Take every record and write it out again exactly, with no images included.

--------------------------------

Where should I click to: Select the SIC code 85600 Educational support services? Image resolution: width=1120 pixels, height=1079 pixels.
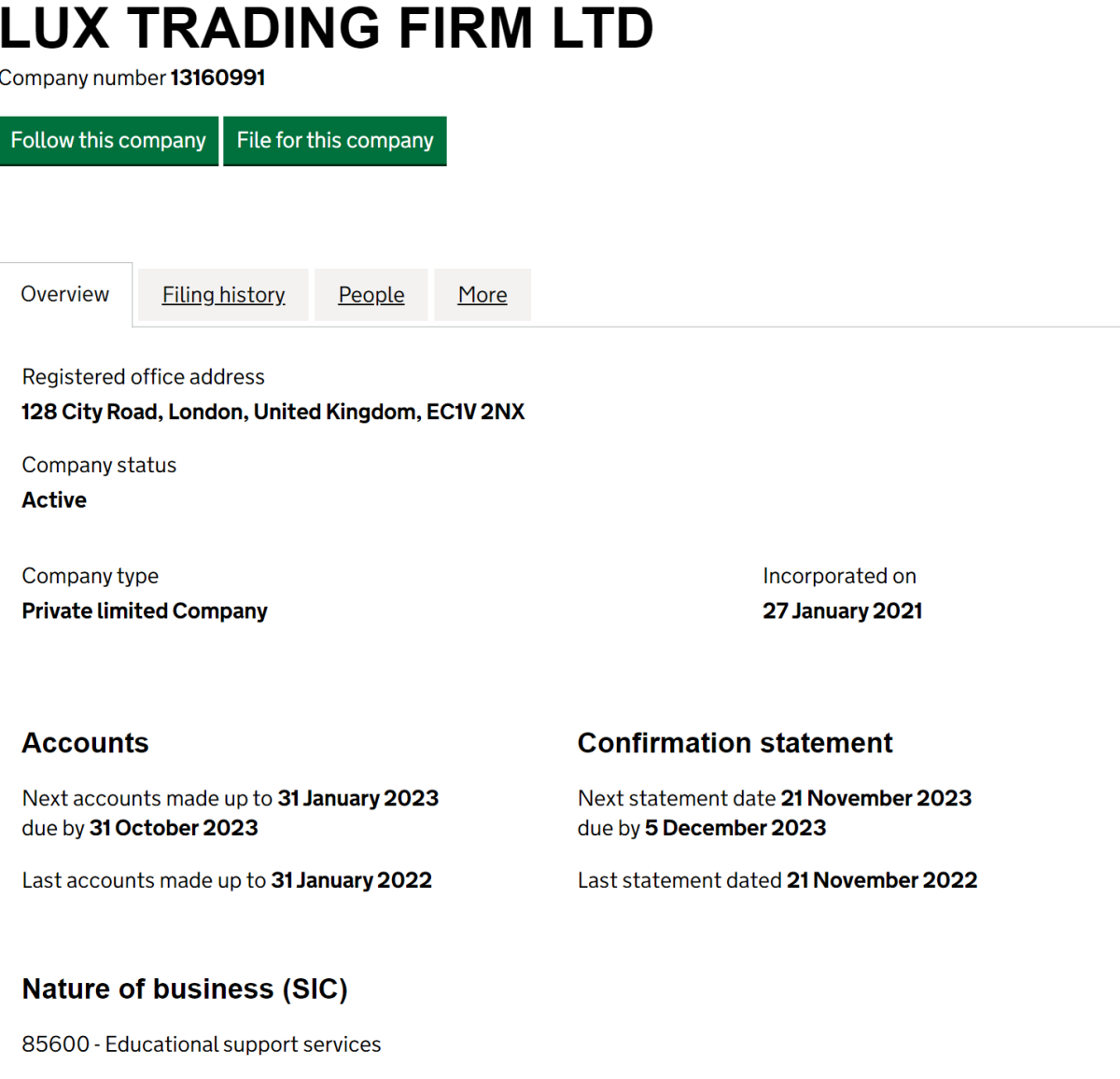pyautogui.click(x=202, y=1044)
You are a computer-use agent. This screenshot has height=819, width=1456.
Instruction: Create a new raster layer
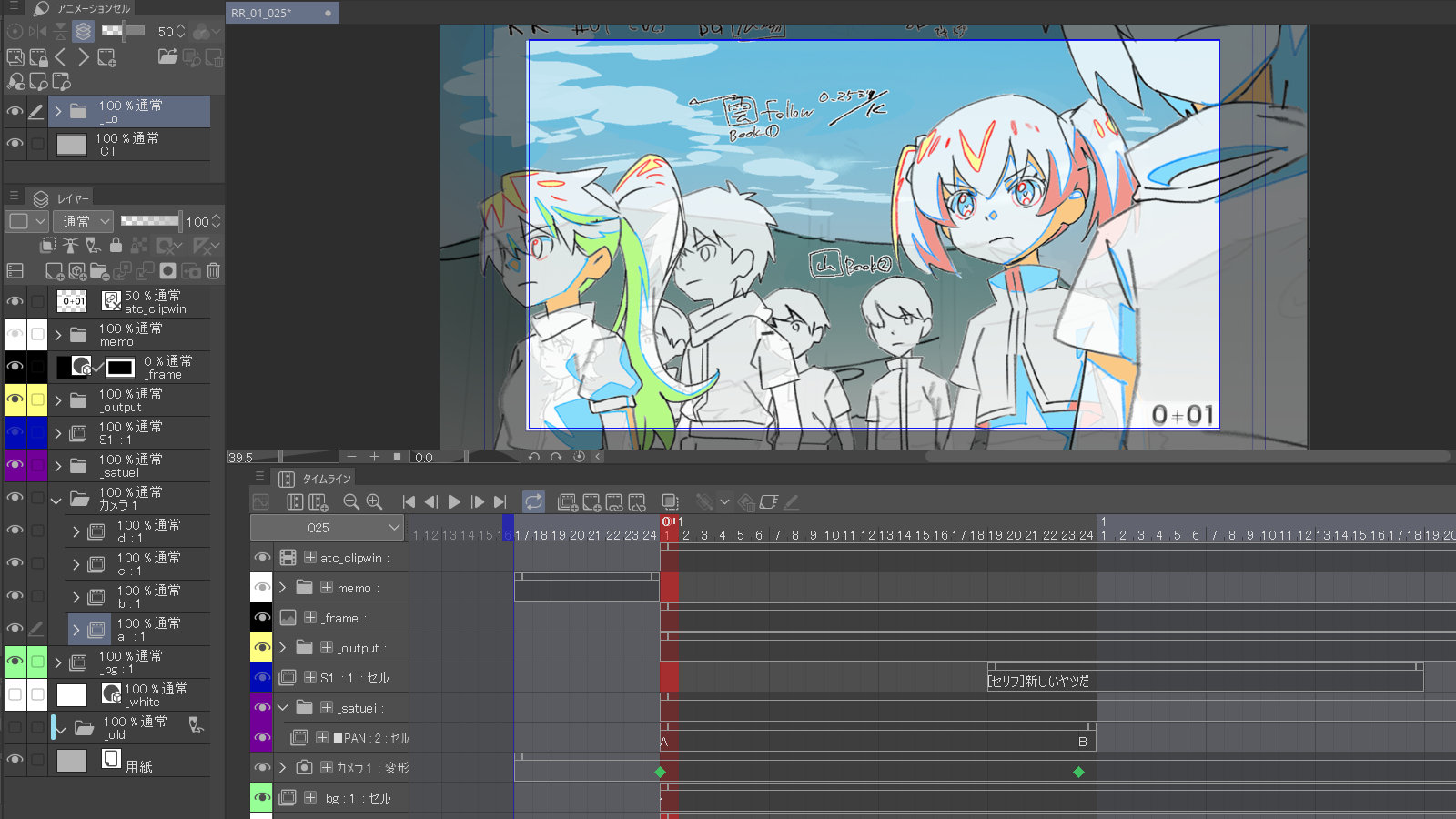point(55,271)
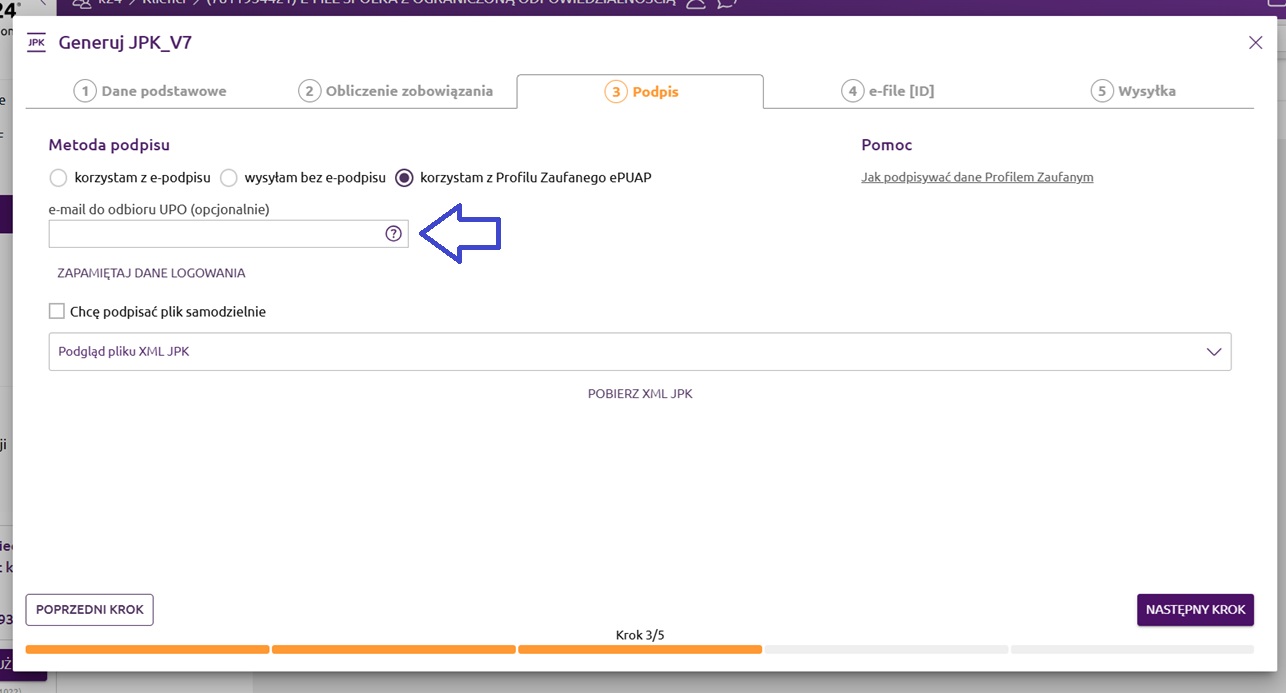Jump to step 5 'Wysyłka' tab

pyautogui.click(x=1133, y=91)
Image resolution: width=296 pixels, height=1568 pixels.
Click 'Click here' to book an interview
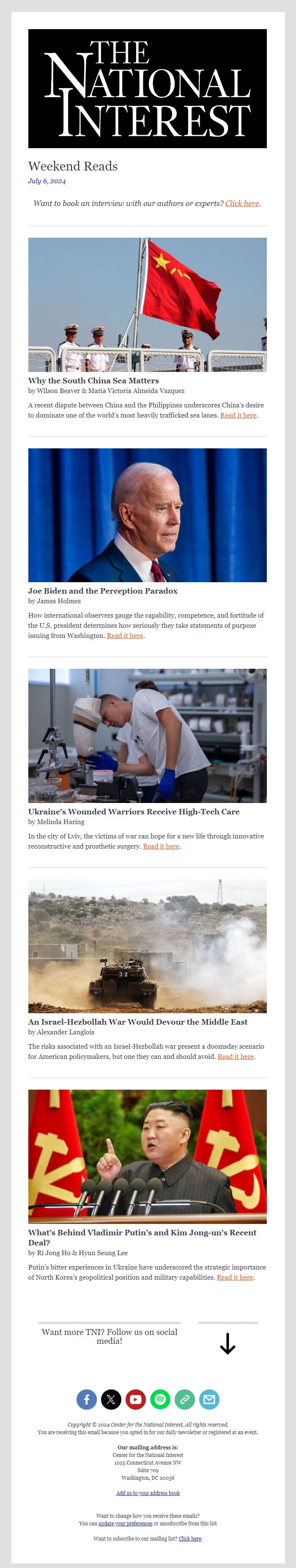(x=242, y=203)
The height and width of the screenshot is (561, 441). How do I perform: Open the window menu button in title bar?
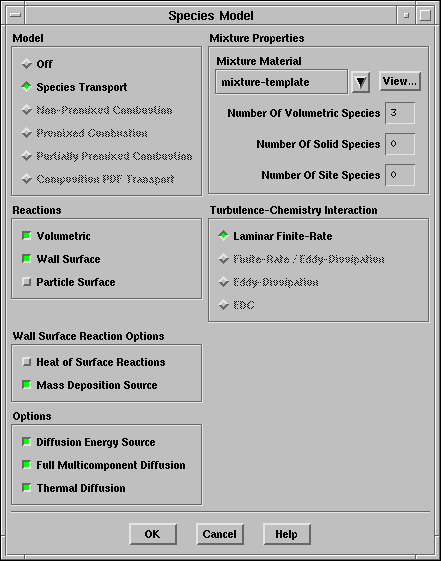15,15
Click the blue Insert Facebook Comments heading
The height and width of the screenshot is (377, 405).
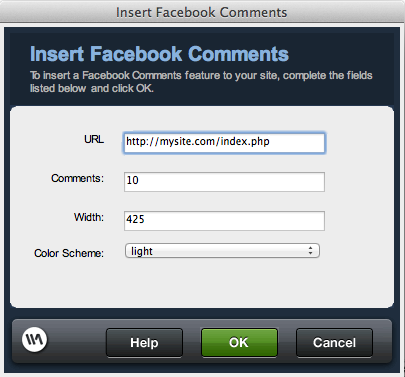[159, 54]
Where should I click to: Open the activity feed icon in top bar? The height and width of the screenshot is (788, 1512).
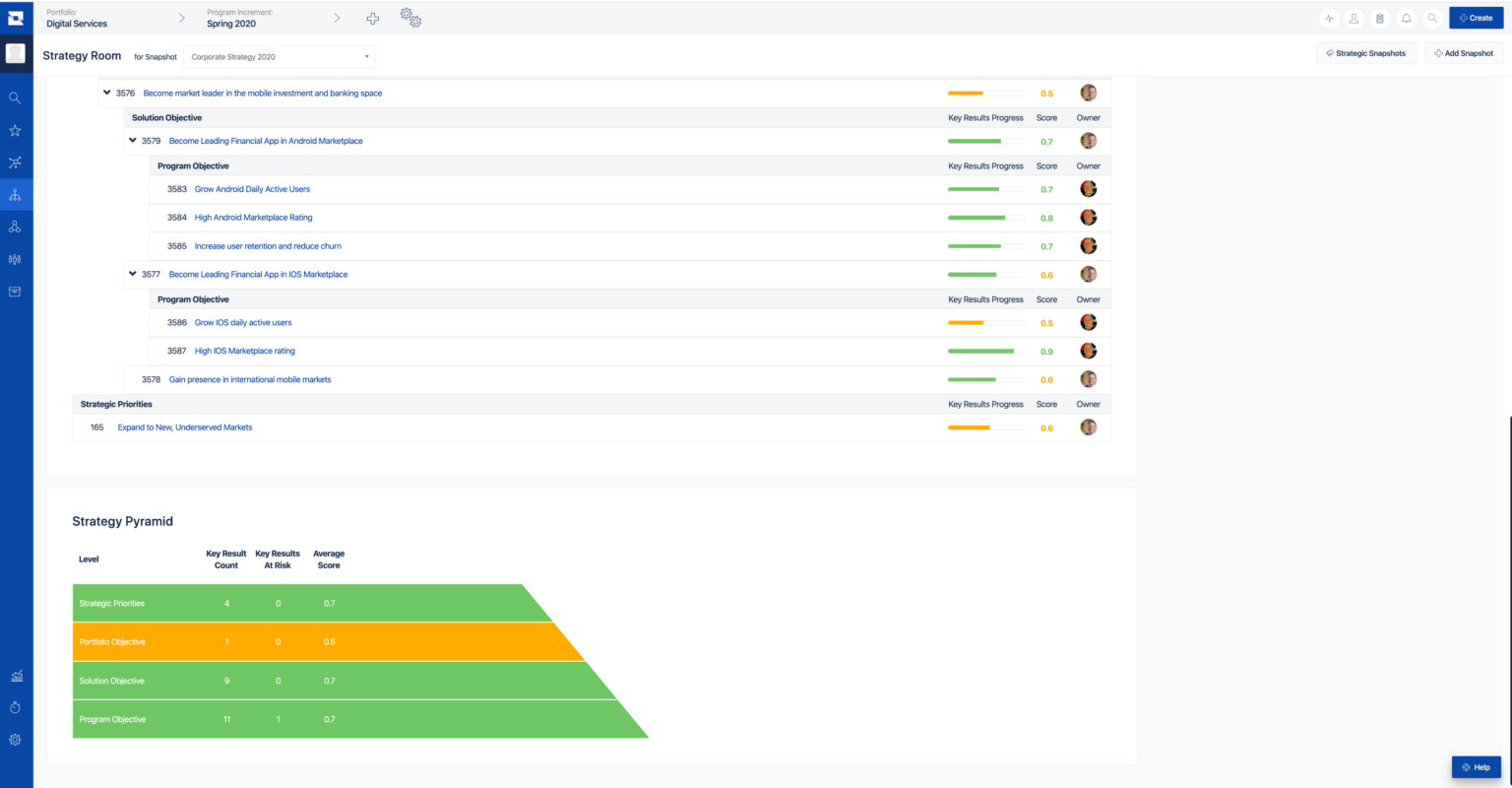point(1330,18)
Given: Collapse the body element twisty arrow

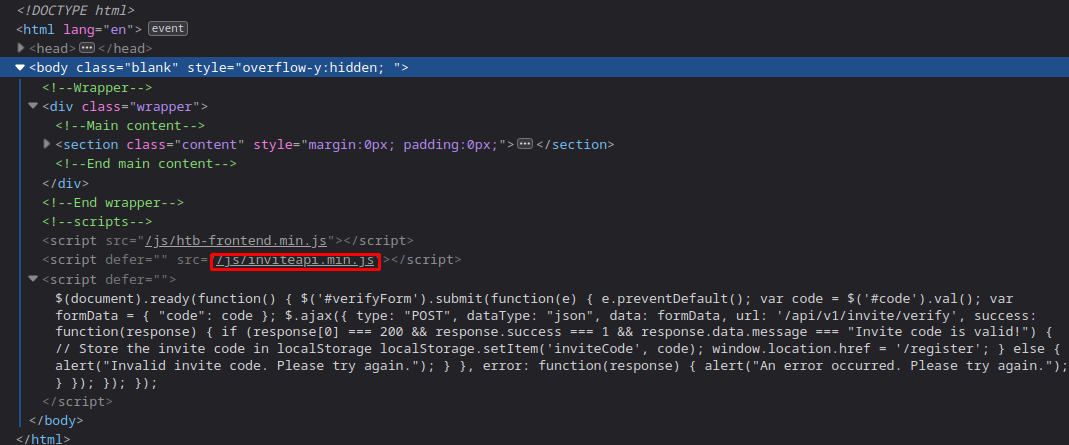Looking at the screenshot, I should click(x=20, y=67).
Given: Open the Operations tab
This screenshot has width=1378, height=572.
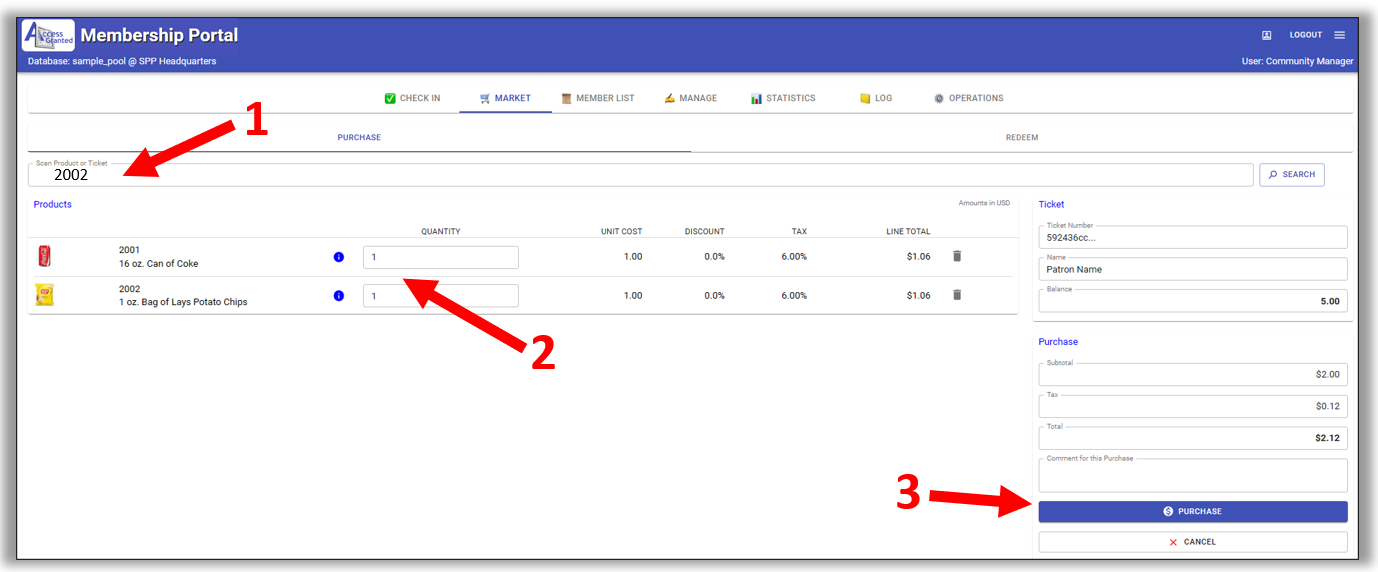Looking at the screenshot, I should click(968, 98).
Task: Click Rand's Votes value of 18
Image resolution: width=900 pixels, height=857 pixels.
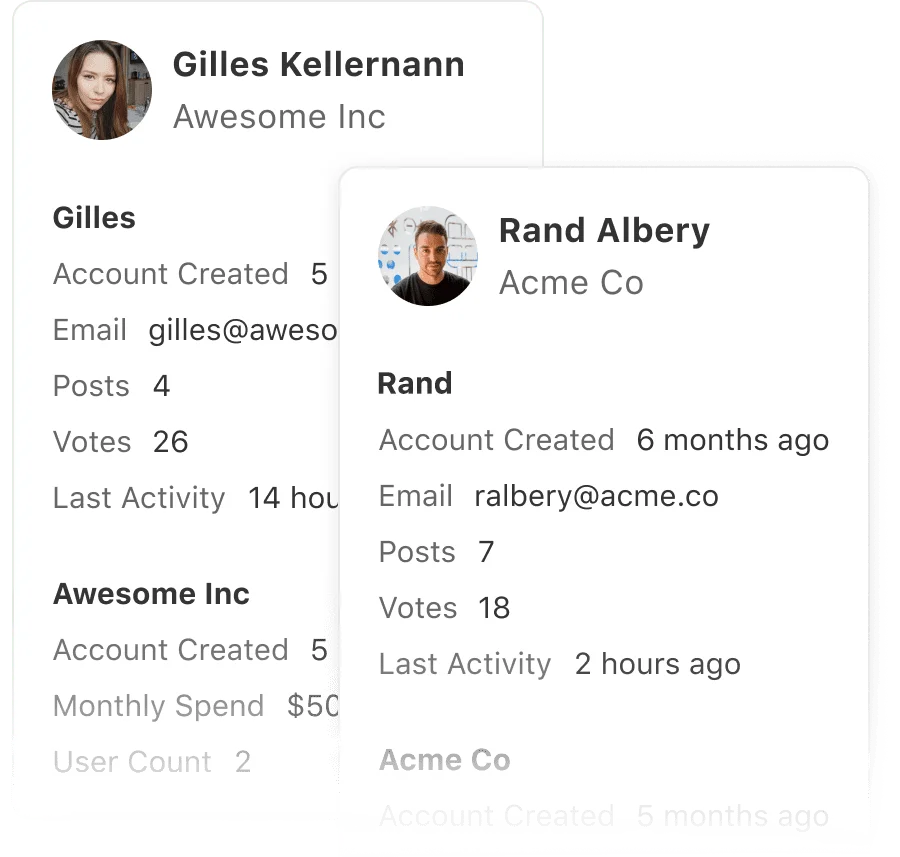Action: (495, 607)
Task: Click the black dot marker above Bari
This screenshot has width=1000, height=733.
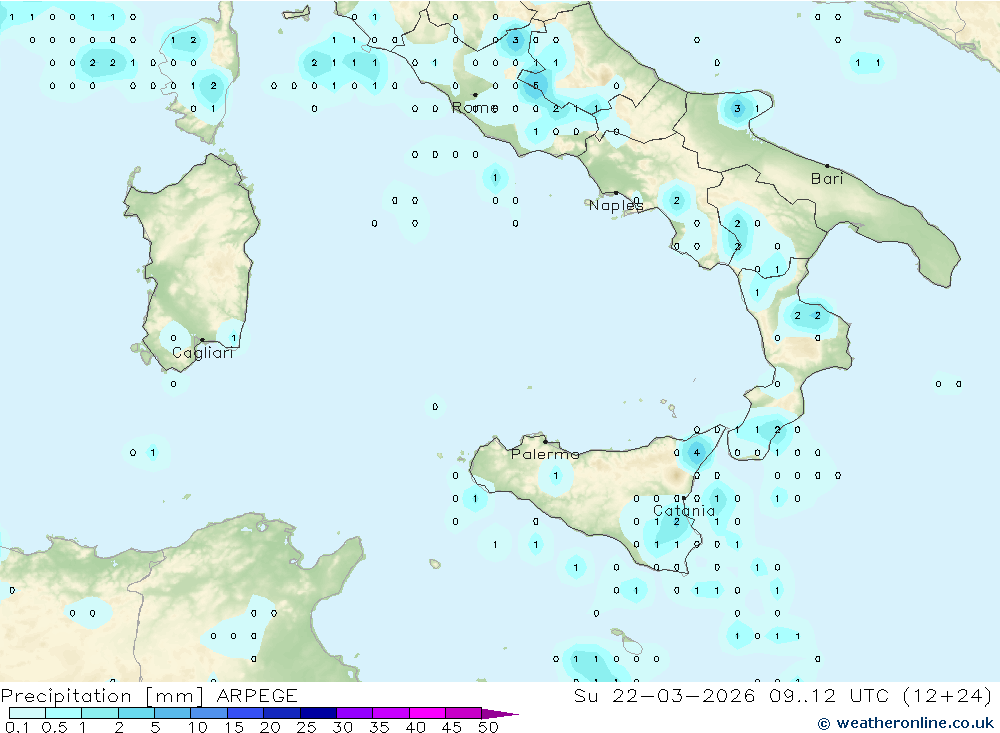Action: click(827, 166)
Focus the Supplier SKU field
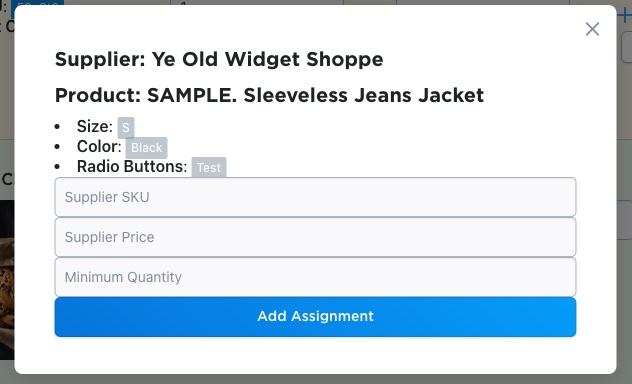This screenshot has width=632, height=384. coord(315,197)
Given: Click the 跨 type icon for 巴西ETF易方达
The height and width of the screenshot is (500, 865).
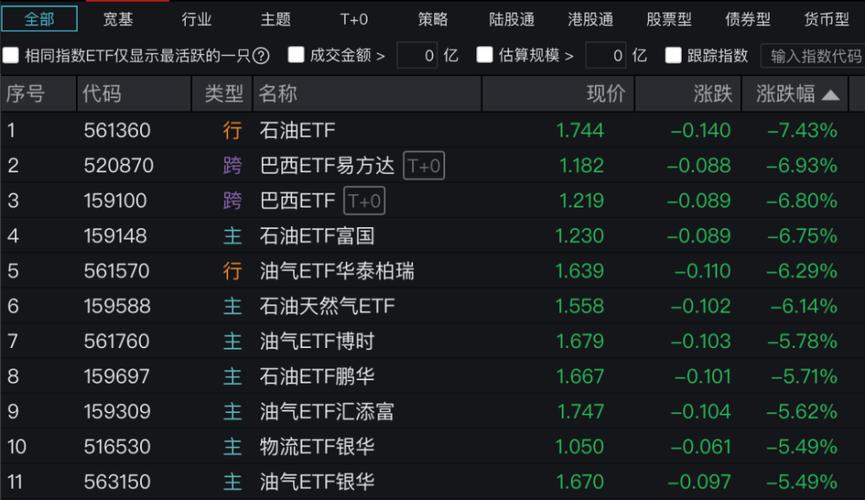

--------------------------------

> _Task answer_
Where should I click to: Select the SIC code 85600 Educational support services? Image resolution: width=1120 pixels, height=1079 pixels.
pyautogui.click(x=202, y=1044)
You are a computer-use agent. This screenshot has height=819, width=1456.
Instruction: Create a new raster layer
point(55,271)
Jump to step 5 'Wysyłka' tab

pyautogui.click(x=1133, y=91)
Image resolution: width=296 pixels, height=1568 pixels.
Click 'Click here' to book an interview
(x=242, y=203)
The height and width of the screenshot is (561, 441). How do I perform: Open the window menu button in title bar?
15,15
Click the blue Insert Facebook Comments heading
The height and width of the screenshot is (377, 405).
[159, 54]
Where should I click to: Open the activity feed icon in top bar? The height and width of the screenshot is (788, 1512).
point(1330,18)
Given: Collapse the body element twisty arrow

Looking at the screenshot, I should click(x=20, y=67).
Given: Open the Operations tab
This screenshot has width=1378, height=572.
Looking at the screenshot, I should click(968, 98).
Task: Click Rand's Votes value of 18
Image resolution: width=900 pixels, height=857 pixels.
Action: (495, 607)
Task: Click the black dot marker above Bari
This screenshot has width=1000, height=733.
Action: click(827, 166)
Focus the Supplier SKU field
This screenshot has width=632, height=384. coord(315,197)
Given: Click the 跨 type icon for 巴西ETF易方达
The height and width of the screenshot is (500, 865).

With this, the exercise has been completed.